Giriş
Cinsiyet Hormonlarının Türleri ve Etkileri
Cinsiyet hormonlarının arasında estrojenler (E), progestojenler (P) ve androjenler bulunmaktadır. Bir kişinin hormonal profili doğumda sahip olduğu gonadların bir ürünüdür, doğumda erkek atanan bireyler (AMAB) testislere sahipken, doğumda kadın atanan bireyler (AFAB) yumurtalıklara sahiptir. Testisler yüksek miktarlarda androjen ve az miktarda estrojen üretirken, yumurtalıklar yüksek miktarlarda estrojen ve progestojen ile düşük miktarda androjen üretir.
Vücuttaki başlıca estrojen estradiol (E2), ana progestojen ise progesteron (P4) olarak adlandırılmakta olup temel androjenler testosteron (T) ile dihidrotestosterondur (DHT).

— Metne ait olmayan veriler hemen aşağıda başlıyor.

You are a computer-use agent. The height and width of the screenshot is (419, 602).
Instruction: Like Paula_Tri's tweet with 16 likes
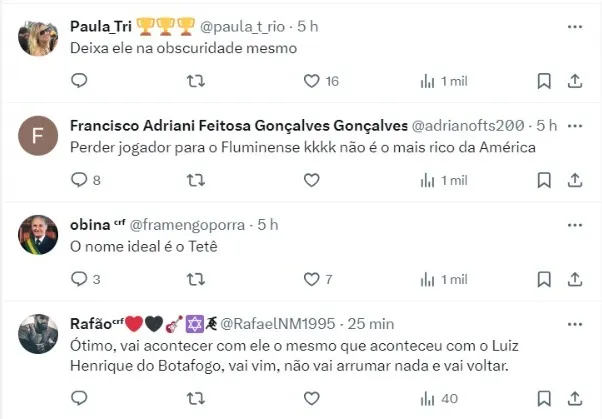click(312, 81)
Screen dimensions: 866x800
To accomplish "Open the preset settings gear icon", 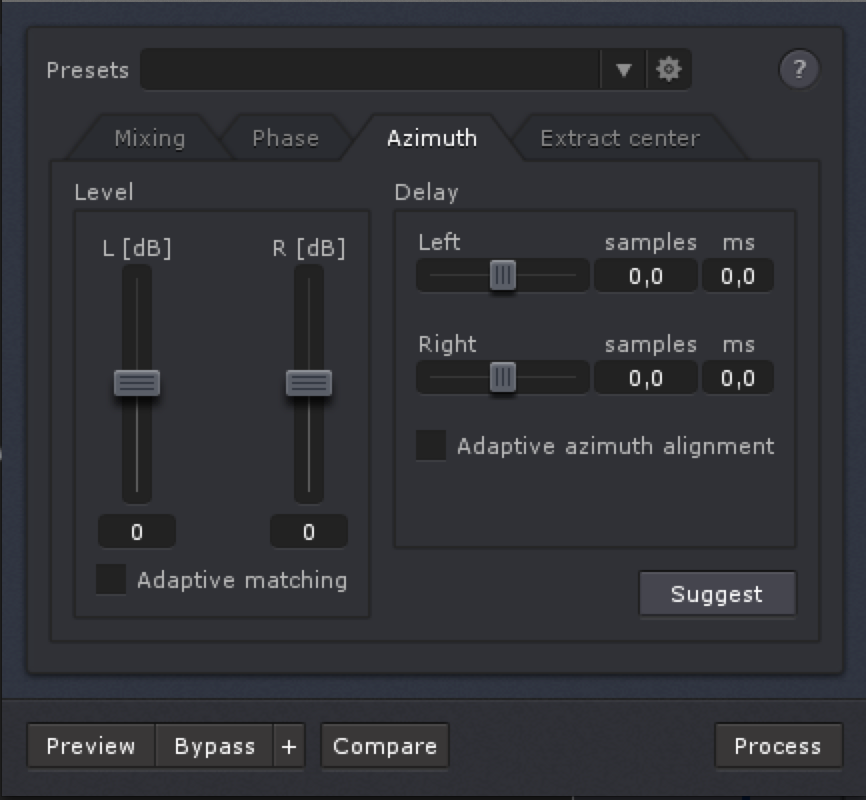I will click(x=669, y=69).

Cinsiyet hormonları ikincil cinsiyet özelliklerinden sorumludur ve bu özellikleri belirler. Etkilerini hücrelerin içindeki reseptörlere agonist (aktivatör de denmektedir) olarak bağlanarak göstermektedirler. Bu reseptörler arasında androjen reseptörü (AR), estrojen reseptörleri (ER’ler) ve progesteron reseptörleri (PR’ler) yer almaktadır.
Estrojenler feminizasyona sebep olur; bu meme gelişimi, cildin yumuşaması, feminen yağ dağılımı (meme, kalça, uyluk (but) ve popo bölgelerinde yoğunlaşma), puberte döneminde olanlar için kalçaların genişlemesi ve diğer fiziksel değişimleri (Wiki) içerir.
Progestojenlerin feminizasyon veya puberte dönemindeki meme gelişimi üzerinde temelde bilinen bir rolü bulunmamaktadır. Progestojenler feminizasyon etkileri sağlamak yerine kadın üreme sisteminde önemli etkilere sahiptir ve gebelik sırasında esansiyel hormonlardır (Wiki). Ayrıca rahim, vajina ve memeler gibi vücudun bazı bölümlerinde estrojen etkilerine karşı koymaktadırlar.
Androjenler maskülinizasyona (virilizasyon) sebep olmaktadırlar. Bunlar başlıca; penis büyümesi, omuzların genişlemesi, göğüs kafesinin genişlemesi, kas gelişimi, ses kalınlaşması, maskülen yağ dağılımı (karın ve bel bölgesinde yoğunlaşma), yumuşak dokularda maskülen değişiklikler, vücut ve yüz kılı gelişimini içermektedir (Wiki). Ayrıca androjenler cilt ve saç üzerinde genel olarak negatif sayılabilecek çeşitli etkilere (yağlı cilt, akne, sebore, saç dökülmesi ve vücut kokusu) yol açmaktadırlar. Bunlara ek olarak meme gelişimini engeller ve estrojenlerin aracılık ettiği diğer feminizasyon etkilerini de baskılayabilmektedirler.
Vücut üzerindeki etkilere ek olarak cinsiyet hormonları, beyin üzerinde de bazı etkilere sebep olmaktadırlar. Bu etkiler kognisyonu, duyguları ve davranışları doğrudan kapsamaktadır. Örneğin, androjenler erkeklerde belirgin cinsel istek ve uyarılmayı (spontane ereksiyonlar dahil olmak üzere) oluştururken, kadınlarda cinsel isteğin ana hormonlarının estrojenler olduğu düşünülmektedir (Cappelletti & Wallen, 2016). Diğer bir örnek olarak testosteron seviyeleri uzlaşılabilirlik (agreeableness; diğer insanlar ile iyi anlaşabilme özellikleri) ile negatif yönde ilişkilendirilirken, estrojen seviyeleri bu kişilik özelliği ile pozitif yönde ilişkilendirilmiştir (Treleaven et al., 2013).
Cinsiyet hormonlarının sağlık üzerinde de önemli etkileri vardır, bu etkiler pozitif veya negatif olabilmektedir. Örneğin, estrojenler kemik yoğunluğunu korumakta olup cis kadınlarda kalp hastalıklarına karşı koruyucu bir etki gösterebilmektedir (NAMS, 2022). Ancak aynı zamanda meme kanseri riskini (Aly, 2020) ve trombüs (kan pıhtısı olarak da bilinmektedir) riskini arttırabilmektedir (Aly, 2020).
Yakın zamandaki literatür taraması bizlere tıbbi endişelerin dikkatlice takip edilmesi durumunda transfeminen ve transmaskülen bireylerde uygulanan HRT’nin önemli bir advers etki riski olmaksızın güvenli olduğunu göstermektedir (Weinand, J. D., & Safer, J. D., 2015).